Recusar acesso a alimentos
Perante este cenário e depois dos terríveis momentos a 29 de fevereiro aquando da chegada de camiões com alimentos ao sul da cidade de Gaza, Israel teima em travar a entrada de ajuda humanitária, seja a que é canalizada através do Egipto (sul da Faixa de Gaza), seja a que chega ao porto de Ashdod (a norte da Faixa de Gaza). A ajuda existe, está nas fronteiras de Gaza, mas Israel bloqueia a passagem. O argumento é o de sempre e serve para tudo: é preciso verificar cada camião e cada caixa de alimentos, em nome da segurança de Israel. Não importa que as pessoas morram de fome. Nos últimos dias, Estados Unidos, Jordânia e França, colaboraram na largada de alimentos através de para-quedas. Os palestinianos estão ser alimentados quais animais dentro de uma cerca para o interior da qual são atirados alimentos que eles, famintos, disputam, sofrendo essa humilhação acrescida de terem de se bater por uma “côdea de pão” de modo a não morrerem de fome.

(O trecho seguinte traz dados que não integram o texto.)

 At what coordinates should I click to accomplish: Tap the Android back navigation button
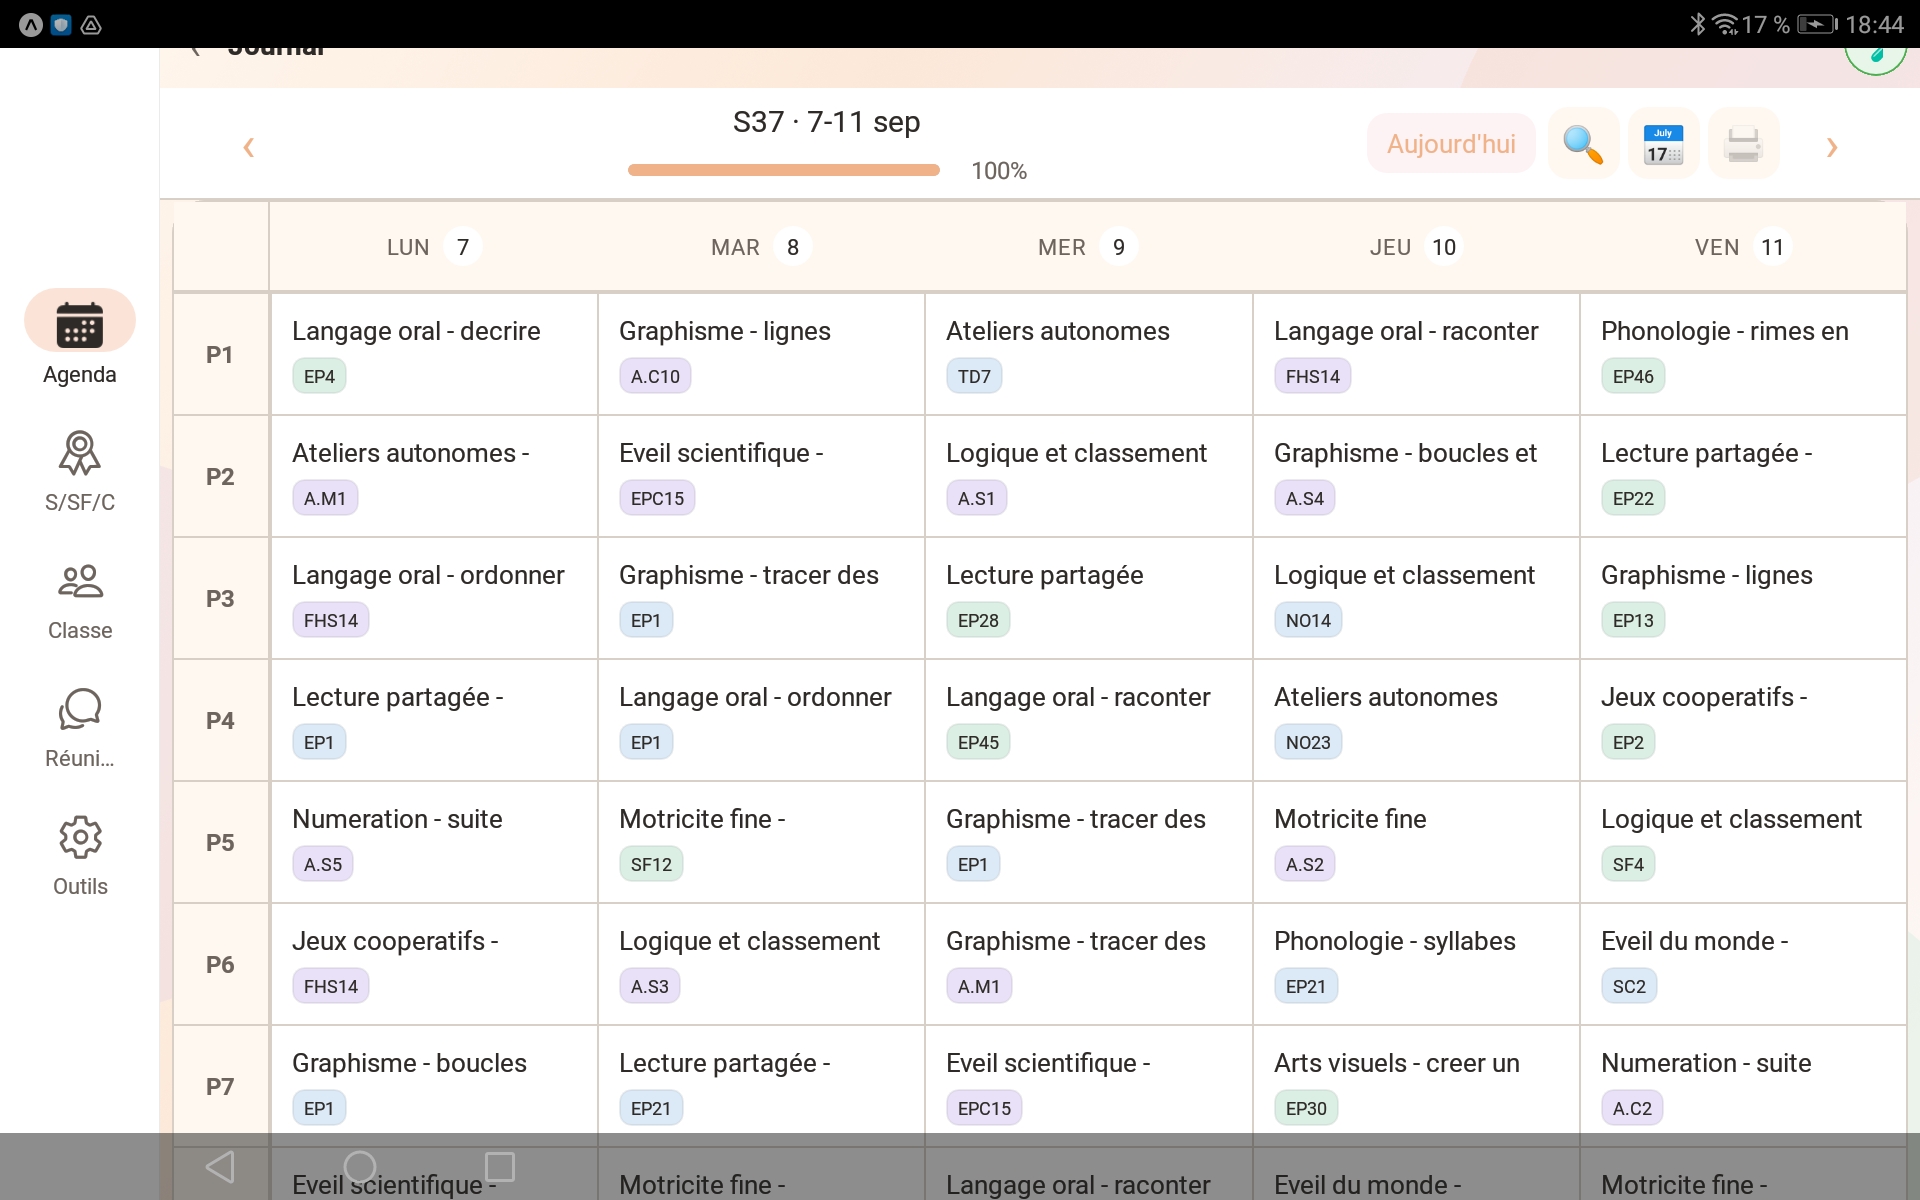click(220, 1166)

Esta situação em Gaza, em que quem não morre de uma bala ou de uma bomba, arrisca-se a morrer de fome, não é nada de que alguém (humano) se possa orgulhar, mas pelos vistos serve as intenções de Israel e a promessa feita de que os palestinianos, após o 7 de Outubro, iriam ser tratados como animais.
Inadmissível
Este texto tem como exclusiva ambição a defesa dos Direitos Humanos. Não é contra israelitas ou judeus. É contra os decisores políticos israelitas porque não podem recusar responsabilidade sobre o que está a acontecer em Gaza. É inadmissível, escandaloso, criminoso, que em pleno século XXI alguém possa morrer de fome porque outro alguém lhe recusa o acesso à alimentação disponível. Nunca foi tão urgente que a população de Gaza possa receber alimentos e assistência médica. É o mínimo, para permitir a sobrevivência e alimentar alguma esperança no futuro.